Original papers are especially requested in the following areas (During submission, select a minimum of two topics and a maximum of three topics, in order of preference. Choose only ONE TOPIC in each CATEGORY):
Category ONE:
- 1.CT - All conventional and multi-energy CT topics (for cone beam use dedicated category)
- 1.CBCT - Cone beam CT
- 1.MAM - Imaging of the breast (any device)
- 1.MULTI – Multi modality imaging
- 1.NUC - Nuclear medical imaging innovations
- 1.RAD - Radiography
- 1.ANGIO - Angiography
- 1.MRI - Magnetic Resonance Imaging
- 1.US - Ultrasound
- 1.OPT – Optical and other non-ionizing imaging technologies.
Category TWO:
- 2.PCI - Photon counting imaging
- 2.PHS - Phase contrast imaging
- 2.RECON - Image reconstruction including CT, SPECT, PET, OCT and tomosynthesis
- 2.SMAX - Small animal or microscopic imaging
- 2.SRC - Radiation sources
- 2.XRAY - X-ray acquisition systems (sources, hardware scatter remediation, geometry)
- 2.ALG - Algorithmic developments, simulations, calibration, classification, etc. (for reconstruction and machine learning use dedicated categories)

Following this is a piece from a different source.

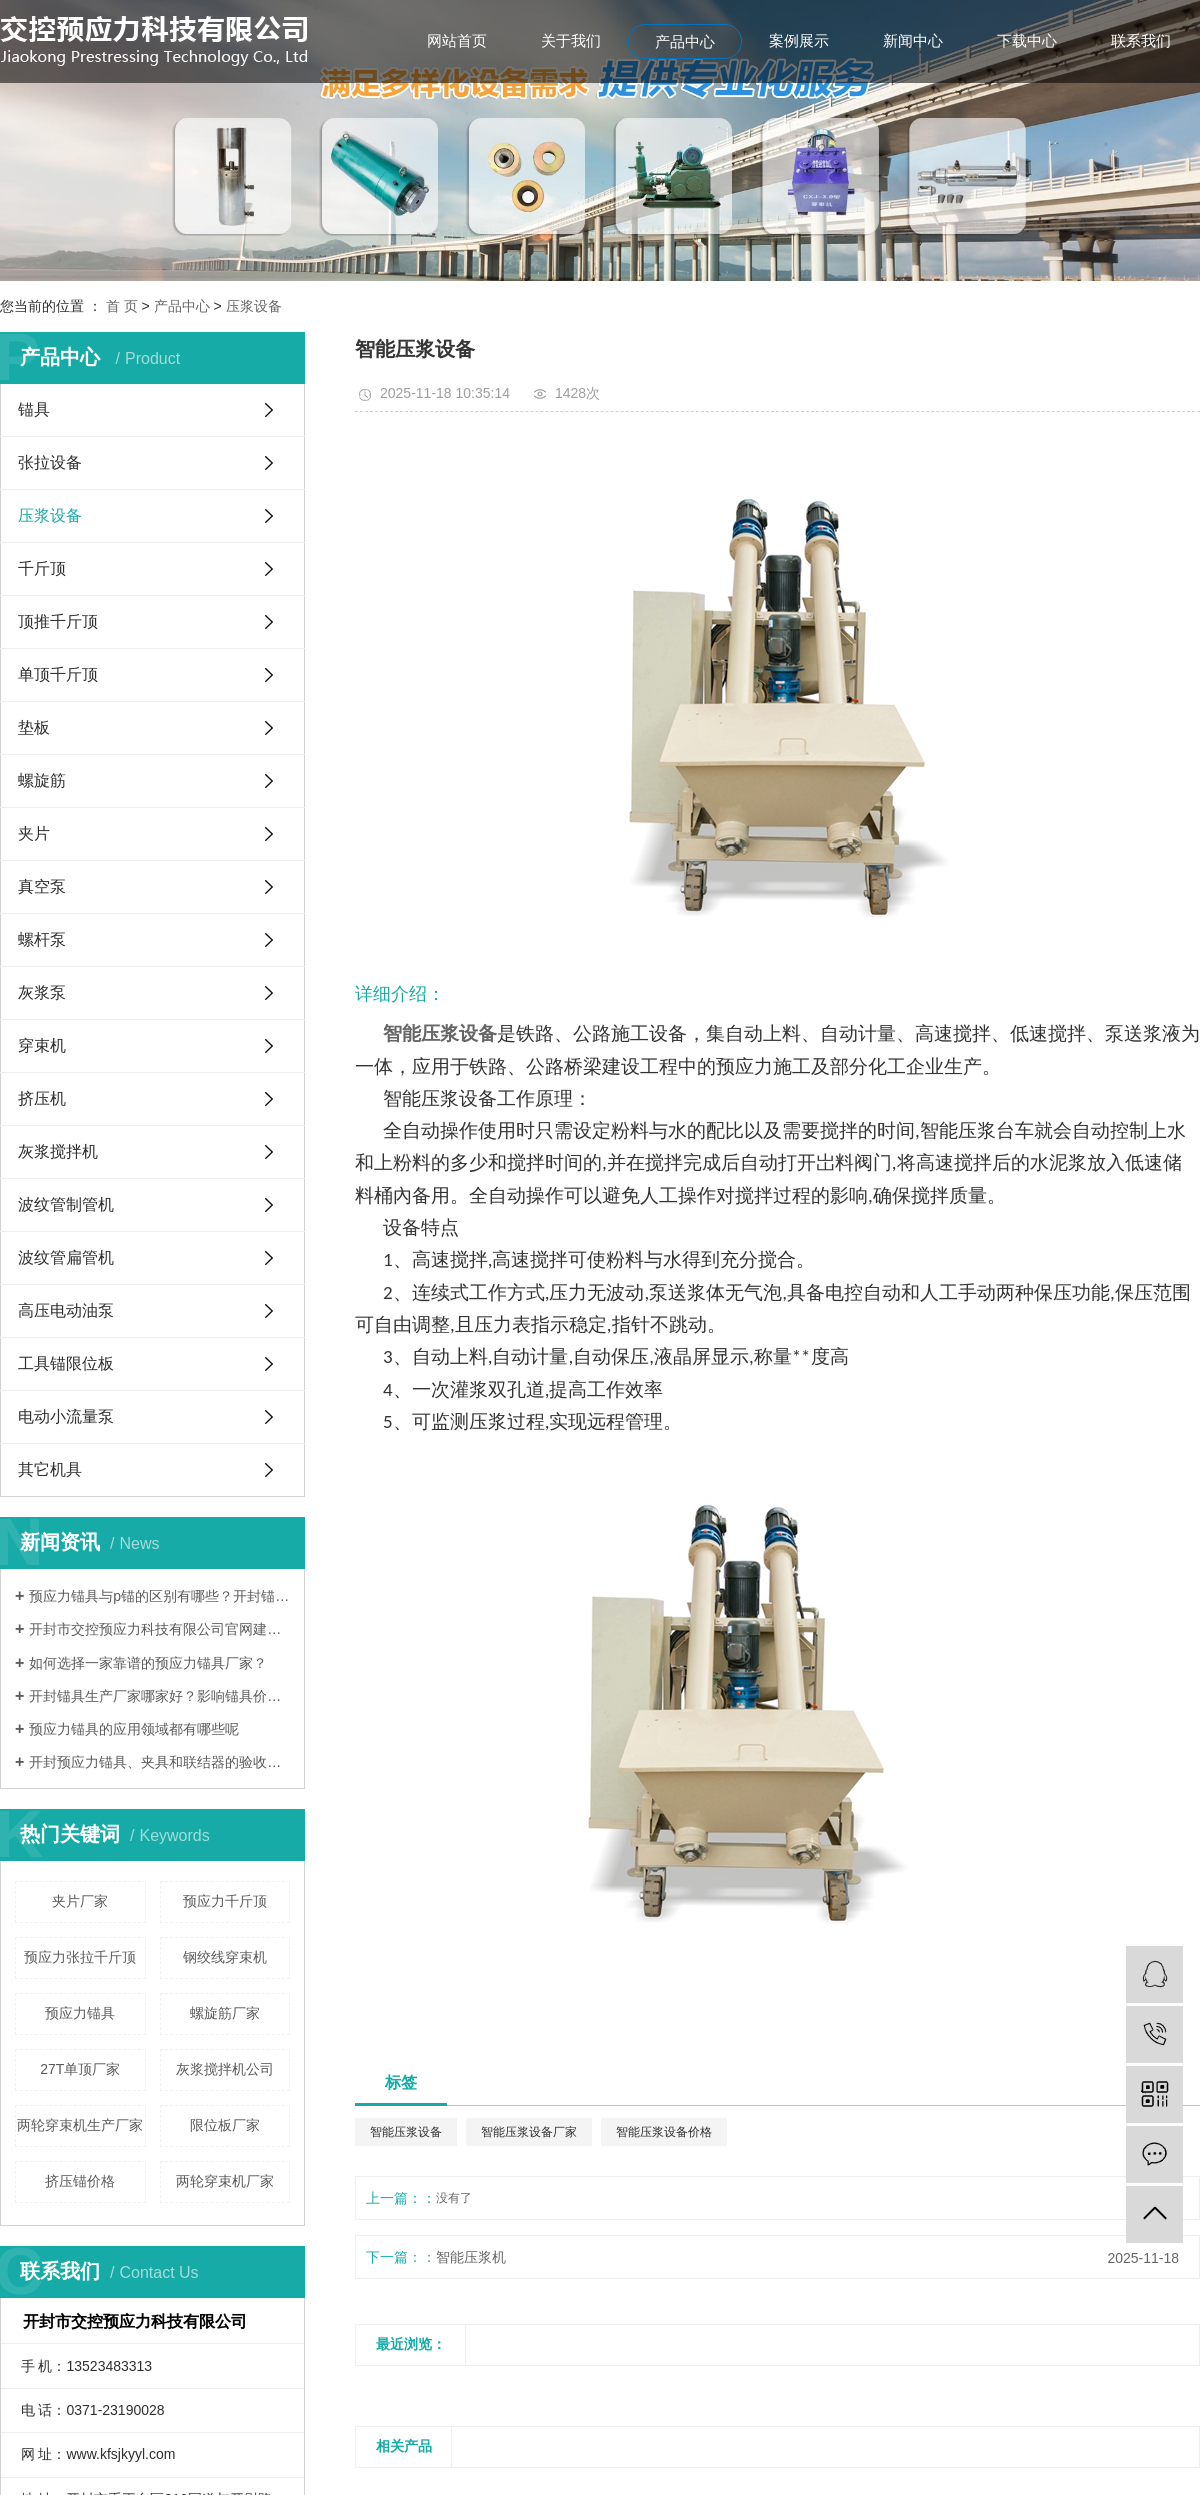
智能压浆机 (471, 2257)
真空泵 (42, 886)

- 2.DET - Detector technology; scintillators, photoconductors, diodes, TFT
- 2.IGI - Imaging for therapy or interventions
- 2.TSY - Tomosynthesis
- 2.DE - Dual energy
- 2.3DR - 3D recon
- 2.IQ – Noise reduction, resolution, scatter reduction
- 2.DOSE - Radiation dose, dosimetry, and dose effects.
Category THREE:
- 3.METR - Measurement methods (MTF, NPS, DQE, eDQE, gDQE, Spectra, ...)
- 3.PER - Observer or perception-based performance evaluations of systems
- 3.PHT - Work involving development of phantoms or anatomical simulation models
- 3.ML – Machine learning applied to imaging physics (reconstruction, corrections, evaluations, etc…)

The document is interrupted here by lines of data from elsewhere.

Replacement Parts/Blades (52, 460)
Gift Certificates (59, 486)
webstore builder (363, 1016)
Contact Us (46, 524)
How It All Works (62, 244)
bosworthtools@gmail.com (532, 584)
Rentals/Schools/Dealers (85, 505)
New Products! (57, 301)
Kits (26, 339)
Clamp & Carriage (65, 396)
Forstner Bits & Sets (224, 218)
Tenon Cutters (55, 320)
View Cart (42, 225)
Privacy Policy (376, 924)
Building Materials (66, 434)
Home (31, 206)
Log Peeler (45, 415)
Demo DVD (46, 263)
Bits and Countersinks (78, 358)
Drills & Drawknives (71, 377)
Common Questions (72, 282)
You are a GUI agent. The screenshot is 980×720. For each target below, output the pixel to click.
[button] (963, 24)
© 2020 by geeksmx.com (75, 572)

- 3.VCT - Virtual clinical trial
- 3.SIM - Simulations.
POSTER AWARD
The Physics of Medical Imaging conference will feature a cum laude poster award. All posters displayed at the meeting for this conference are eligible. Posters will be evaluated at the meeting by the awards committee. The winners will be announced during the conference and the presenting author will be recognized and awarded a certificate.
What you will need to submit
- Presentation title
- Author(s) information
- Speaker biography (1000-character max including spaces)
- Abstract for technical review (200-300 words; text only)
- Summary of abstract for display in the program (50-150 words; text only)
- Keywords used in search for your paper (optional)
- Two- to four-page (not counting acknowledgements and references) supplemental file, prepared as a PDF formatted to SPIE manuscript specifications, that includes:
- Paper title
- Authors
- Description of purpose
- Method(s)
- Results
- Supporting images/tables/figures
- Conclusions
- Any new or breakthrough work to be presented
- Whether the work is being, or has been, submitted for publication or presentation elsewhere, and, if so, indicate how the submissions differ.
Note: Only original material should be submitted. Commercial papers, papers with no new research/development content, and papers with proprietary restrictions will not be accepted for presentation.